Job 1: List every distinct speaker role that appears as a speaker heading in the call transcript.

It's a big difference in potentially the economic returns you might have on a dry gas play if you have a dry gas system versus a wet gas system so we need to do that testing this year to understand how much of the acreage could be dry gas and then look at the economics associated with bringing in a separate dry gas line.
On the wet gas side, I think we are pretty comfortable that we can get as much capacity as we need.
We have a strong relationship with our midstream partner in the central part of the play.
They are committed to meeting our needs there in the southern part of the play as I mentioned, we need to understand this dry gas issue a little bit.
But we have a number of people there who are very anxious to do business with us and I think we will probably have some announcements later this year on which way we are going to go with the southern portion of the play.
- Analyst
Okay.
Okay.
- President & CEO
Scott, bottom line, we don't see any facility constraints immediately in front of us and continue to have very good conversations and discussions with midstream partners to build out the rest of the infrastructure going forward.
- Analyst
Okay.
Excellent.
Appreciate that.
Thanks.
- President & CEO
You bet.
Operator
Thank you.
Your next question comes from Mike Scialla with Thomas Weisel.
- Analyst
Good morning, guys.
- President & CEO
Good morning, Mike.
- Executive VP & COO
Good morning.
- Analyst
On your Bakken and Three Forks simul-frac, can you say what the split was between the two formations in terms of the production?
- Executive VP & COO
I don't have it right in front of me.
The Bakken was a little higher than the Three Forks.

Material supplied:
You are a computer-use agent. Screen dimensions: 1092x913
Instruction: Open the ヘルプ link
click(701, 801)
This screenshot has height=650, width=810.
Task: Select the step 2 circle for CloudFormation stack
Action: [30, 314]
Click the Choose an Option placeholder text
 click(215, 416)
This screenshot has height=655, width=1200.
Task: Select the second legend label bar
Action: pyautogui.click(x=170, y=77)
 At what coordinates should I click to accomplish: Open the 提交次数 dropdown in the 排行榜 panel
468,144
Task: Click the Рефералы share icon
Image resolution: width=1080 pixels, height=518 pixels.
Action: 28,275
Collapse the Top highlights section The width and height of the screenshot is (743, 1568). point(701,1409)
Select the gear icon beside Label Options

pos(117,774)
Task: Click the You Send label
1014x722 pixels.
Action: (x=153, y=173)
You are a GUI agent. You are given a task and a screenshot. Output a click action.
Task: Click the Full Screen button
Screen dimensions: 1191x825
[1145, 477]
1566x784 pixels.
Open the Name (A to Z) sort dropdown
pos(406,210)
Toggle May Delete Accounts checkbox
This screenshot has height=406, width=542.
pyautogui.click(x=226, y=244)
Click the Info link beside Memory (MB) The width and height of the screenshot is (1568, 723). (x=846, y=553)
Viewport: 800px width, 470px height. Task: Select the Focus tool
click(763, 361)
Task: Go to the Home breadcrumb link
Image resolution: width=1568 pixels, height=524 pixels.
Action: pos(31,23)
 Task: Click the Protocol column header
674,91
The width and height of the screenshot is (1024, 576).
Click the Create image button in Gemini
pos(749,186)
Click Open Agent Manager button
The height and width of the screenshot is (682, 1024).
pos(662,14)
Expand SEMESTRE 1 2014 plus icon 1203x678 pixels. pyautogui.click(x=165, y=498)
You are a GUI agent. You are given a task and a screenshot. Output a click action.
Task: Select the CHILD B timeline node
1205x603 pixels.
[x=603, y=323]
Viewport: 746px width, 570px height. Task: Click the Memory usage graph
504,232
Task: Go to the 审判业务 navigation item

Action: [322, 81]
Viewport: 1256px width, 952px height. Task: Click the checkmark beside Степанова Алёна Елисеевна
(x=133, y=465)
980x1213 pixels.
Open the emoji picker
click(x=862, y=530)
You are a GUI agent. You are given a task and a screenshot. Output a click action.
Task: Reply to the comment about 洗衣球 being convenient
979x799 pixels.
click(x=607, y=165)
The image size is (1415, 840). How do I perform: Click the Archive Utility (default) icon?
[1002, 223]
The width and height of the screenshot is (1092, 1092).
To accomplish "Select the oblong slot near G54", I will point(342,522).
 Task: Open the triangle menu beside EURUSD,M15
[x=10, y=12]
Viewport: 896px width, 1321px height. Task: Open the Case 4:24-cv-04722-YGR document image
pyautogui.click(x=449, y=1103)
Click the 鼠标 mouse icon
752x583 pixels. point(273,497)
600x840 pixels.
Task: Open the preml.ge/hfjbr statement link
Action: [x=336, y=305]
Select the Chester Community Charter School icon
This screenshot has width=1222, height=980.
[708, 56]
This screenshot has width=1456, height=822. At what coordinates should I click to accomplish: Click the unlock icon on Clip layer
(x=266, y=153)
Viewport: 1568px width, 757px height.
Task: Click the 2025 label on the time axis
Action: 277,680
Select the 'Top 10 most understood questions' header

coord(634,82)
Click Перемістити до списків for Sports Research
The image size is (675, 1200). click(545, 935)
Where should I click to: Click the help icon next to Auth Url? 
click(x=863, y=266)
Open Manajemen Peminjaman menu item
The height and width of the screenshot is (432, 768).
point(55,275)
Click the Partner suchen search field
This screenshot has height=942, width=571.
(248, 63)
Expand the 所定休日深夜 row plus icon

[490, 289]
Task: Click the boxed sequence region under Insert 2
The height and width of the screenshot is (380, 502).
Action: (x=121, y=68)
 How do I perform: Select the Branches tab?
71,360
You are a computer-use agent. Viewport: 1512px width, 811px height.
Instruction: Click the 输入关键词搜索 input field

Job 2: Edit the records from the line that has "Viewport: 746px width, 570px" through the line that has "click(x=607, y=165)", replacing "Viewport" with "Window" and leaving everything else unchanged. Return only those lines.

Task response 1:
Analyst
President & CEO
Executive VP & COO
Operator

Task response 2:
Window: 746px width, 570px height. Task: Click the Memory usage graph
504,232
Task: Go to the 审判业务 navigation item

Action: [322, 81]
Window: 1256px width, 952px height. Task: Click the checkmark beside Степанова Алёна Елисеевна
(x=133, y=465)
980x1213 pixels.
Open the emoji picker
click(x=862, y=530)
You are a GUI agent. You are given a task and a screenshot. Output a click action.
Task: Reply to the comment about 洗衣球 being convenient
979x799 pixels.
click(x=607, y=165)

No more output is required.